Bawili's story is quintessentially Congolese. In 1998, her husband was shot when rebels attacked their village. She fled with her children to Tanzania, to spend a decade in an overcrowded refugee camp. In 2008, she was among thousands forcibly repatriated to Congo. It wasn't yet safe back home, but Tanzania was closing the camps.
The village Bawili and her family were sent to was new - a patch of forest allocated for "returnees", dislocated strangers from all over Congo. There was no clean water supply, no sanitation, no school and no support.
"It was very difficult," Bawili smiles, almost apologetically, "but I started growing some crops and built the house." She gestures to the neat mud-brick hut we’re sitting next to, with corrugated tin shutters on the windows and a bright cloth covering the doorway. "I was too weak to dig a latrine, and I couldn’t afford to pay someone to help me. I felt helpless because I couldn’t protect my children. It was just me."

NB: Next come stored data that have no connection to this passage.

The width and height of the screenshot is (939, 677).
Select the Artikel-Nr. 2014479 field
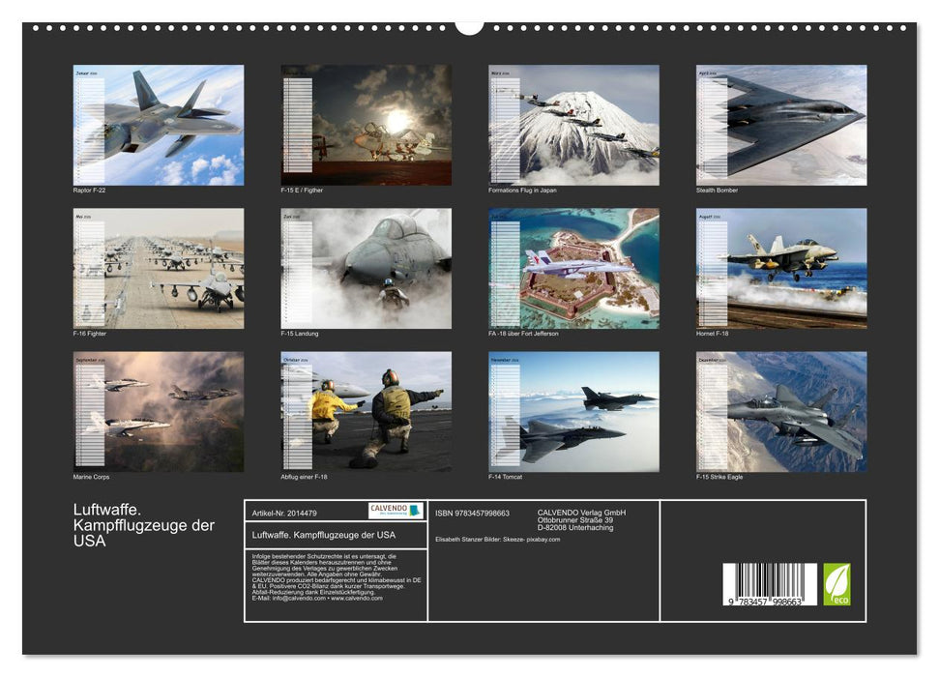click(x=286, y=513)
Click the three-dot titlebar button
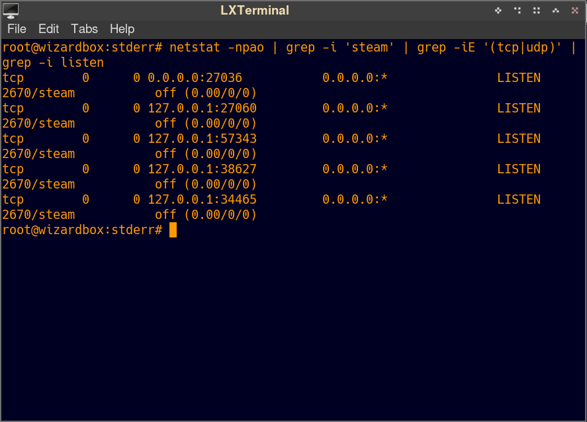 [x=518, y=11]
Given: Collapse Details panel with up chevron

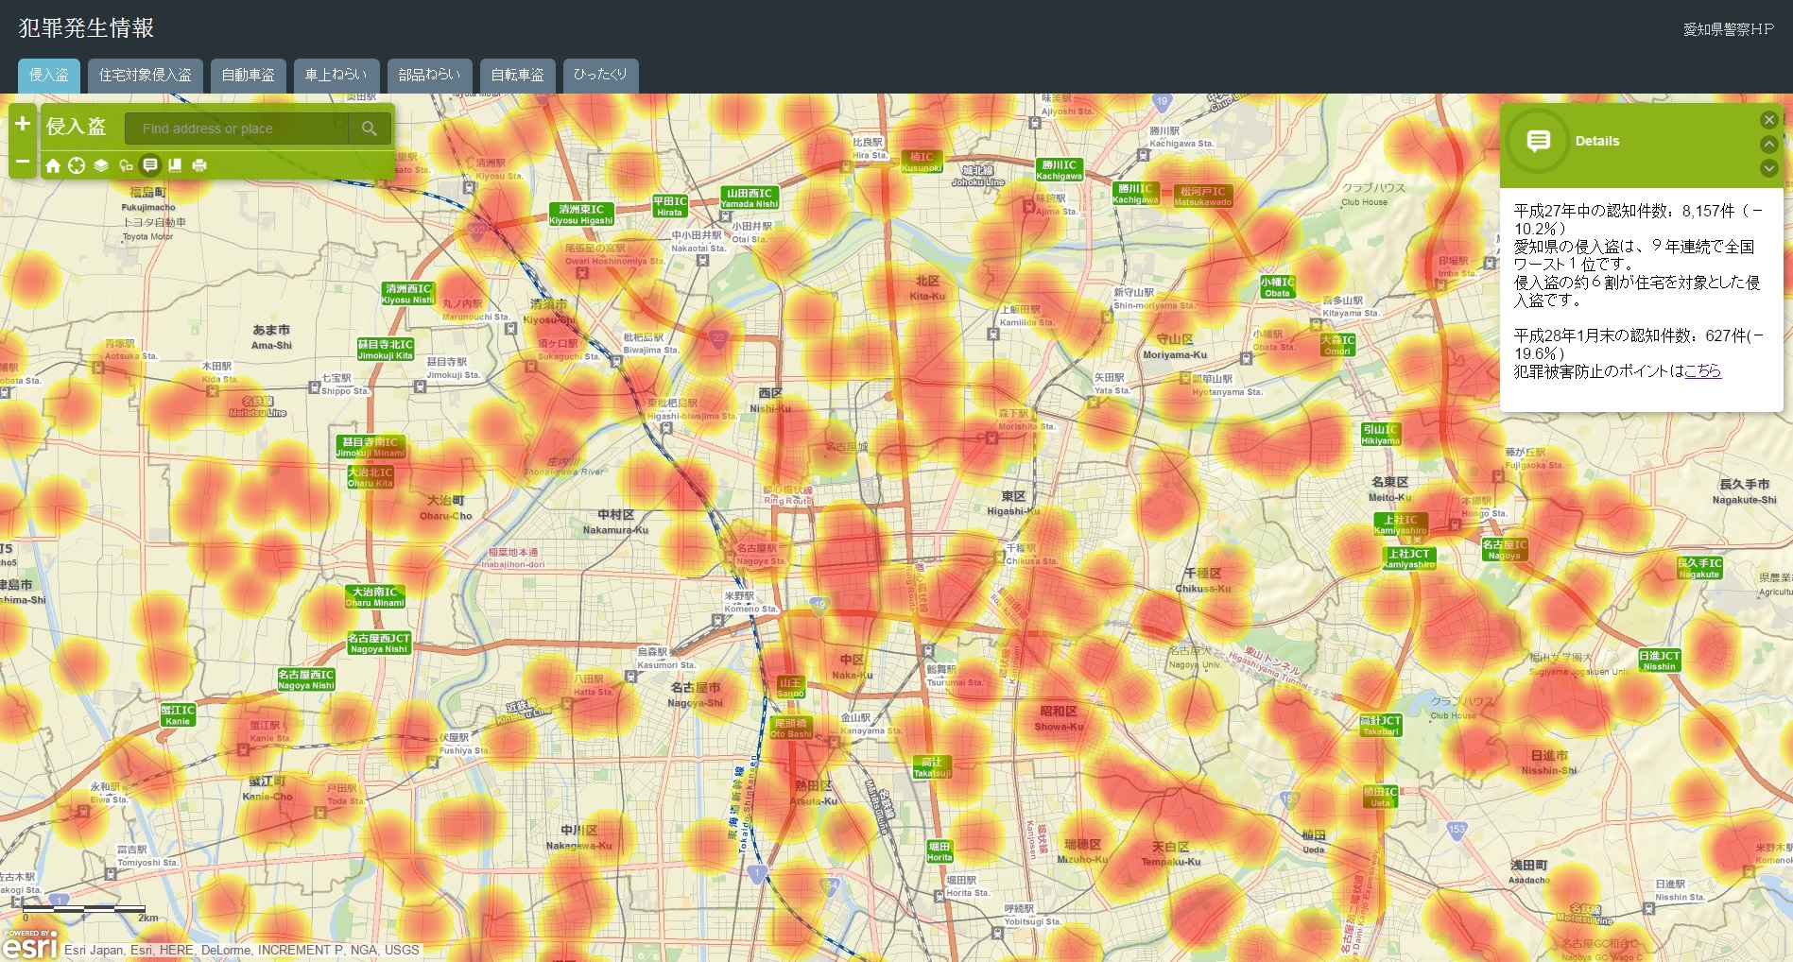Looking at the screenshot, I should 1768,144.
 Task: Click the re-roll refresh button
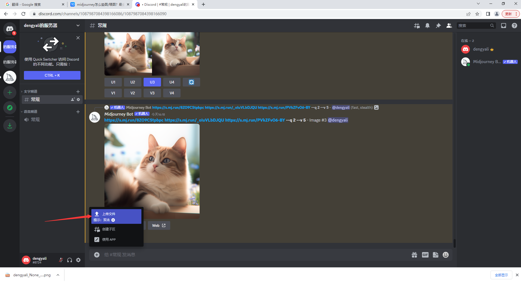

Bawili's daughter Ebinda can't remember leaving Congo. But she remembers coming back, aged 14. Some months later, she was bitten by a snake on the way back from the bushes which the family used as a lavatory. There was no anti-venom available and the toxins damaged her heart and nervous system. She still suffers now.
A year later, Ebinda was spotted by a group of men, again on her way out of the bushes. She became pregnant as a result of the gang rape. Her child, now a sweet, malnourished six-year-old, leans shyly against his mother's legs, peeking up at me.